恋する任務は美しい〜メガネ上司の狼さんと訳あり隠密行動〜

月曜日、新しい部長や社員を招いて引き継ぎを行った。
形の上では大上部長は責任をとるということで部署内異動を命ぜられた。
わたしとあおいさんも紙の上では篠崎グループ傘下の会社へ異動になっている。
鈴井さんと戸塚さんは後任の引き継ぎまで残って作業するとのことだった。
森崎さんと安田さんの姿がない。
すでに別々の子会社へ異動していた。

「せっかく業務が起動に乗ってまとまろうとしていたところだったのに」

と、大泉さんが残念がっていた。

「大泉さんがしっかり部をまとめてあげて」

見かねた大上部長は優しい言葉を投げる。

「はい」

大上部長がにっこりと微笑むと、安心したのか、ハキハキとした返事をかえしていた。

「部長に褒められたね」

「椎名さん、本当にありがとう。
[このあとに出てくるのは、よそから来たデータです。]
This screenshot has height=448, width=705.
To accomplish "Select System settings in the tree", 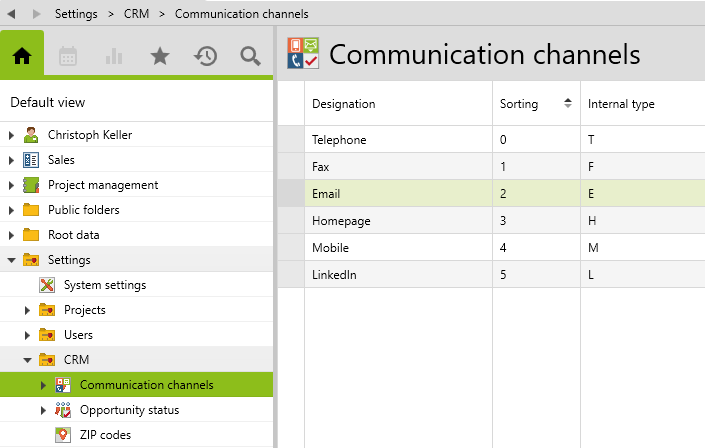I will 104,285.
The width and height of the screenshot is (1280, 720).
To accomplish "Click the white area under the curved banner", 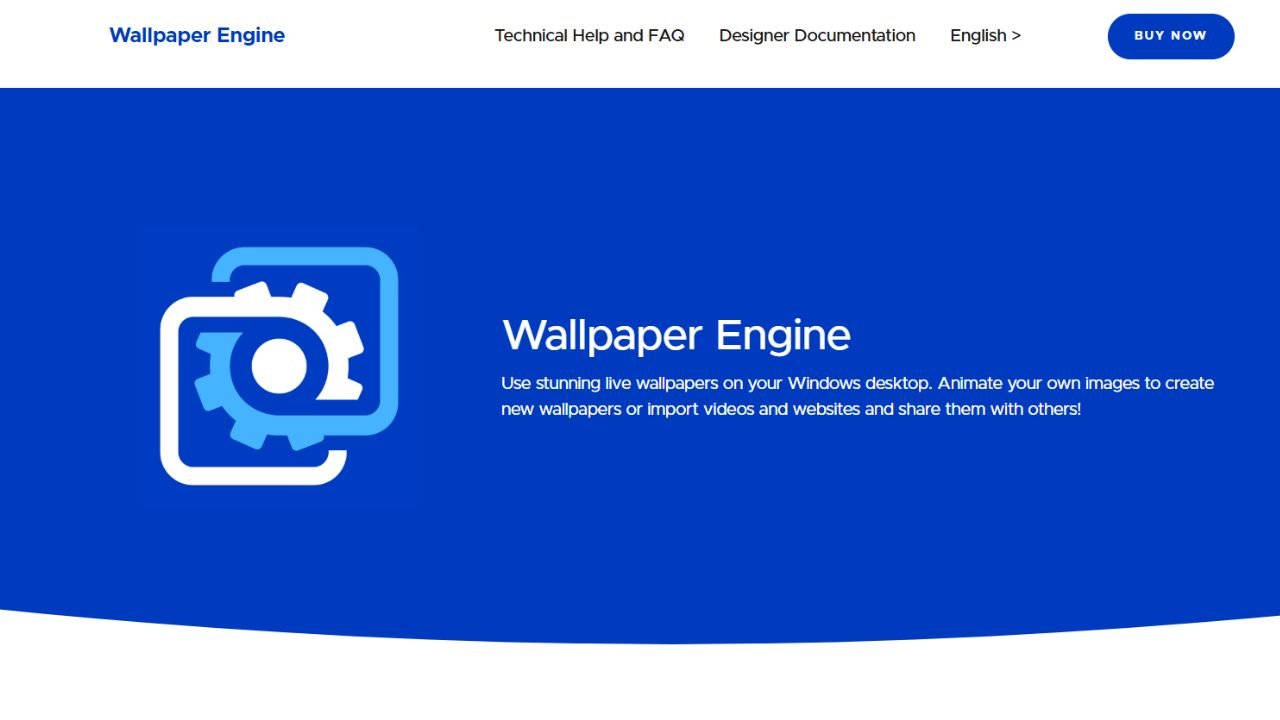I will pos(640,685).
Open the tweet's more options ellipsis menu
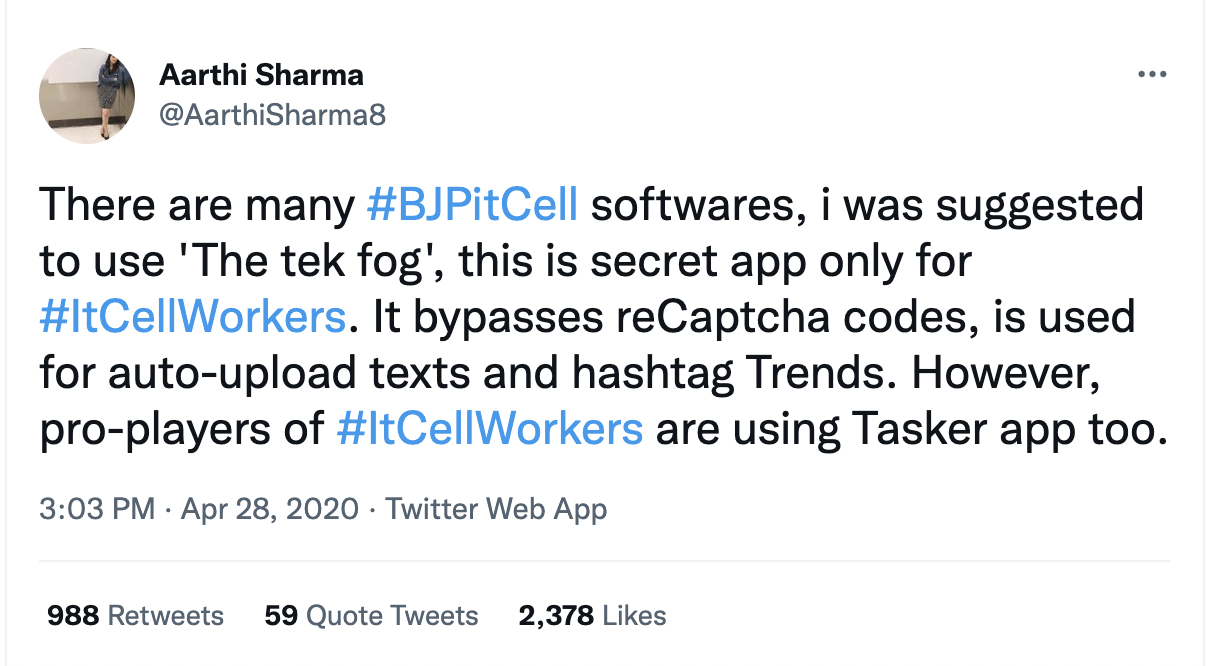Viewport: 1206px width, 666px height. pyautogui.click(x=1152, y=75)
これからも仕事、頑張る」

「別の部署にいっても応援してるよ」

大泉さんの若々しい笑顔に少しだけ心が洗われた気分だった。

荷物を運ぼうとエレベーターに乗ろうとして廊下を出ようとしたときだった。
ドアを挟んだエレベーターホールで大泉さんと大上部長が立ち話をしていた。
そっとドアを開けて隙間からエレベーターホールにいる二人を覗き見る。
「大上部長のこと、好きかなって」

その突然すぎる告白に持っている荷物を床にこぼしそうになった。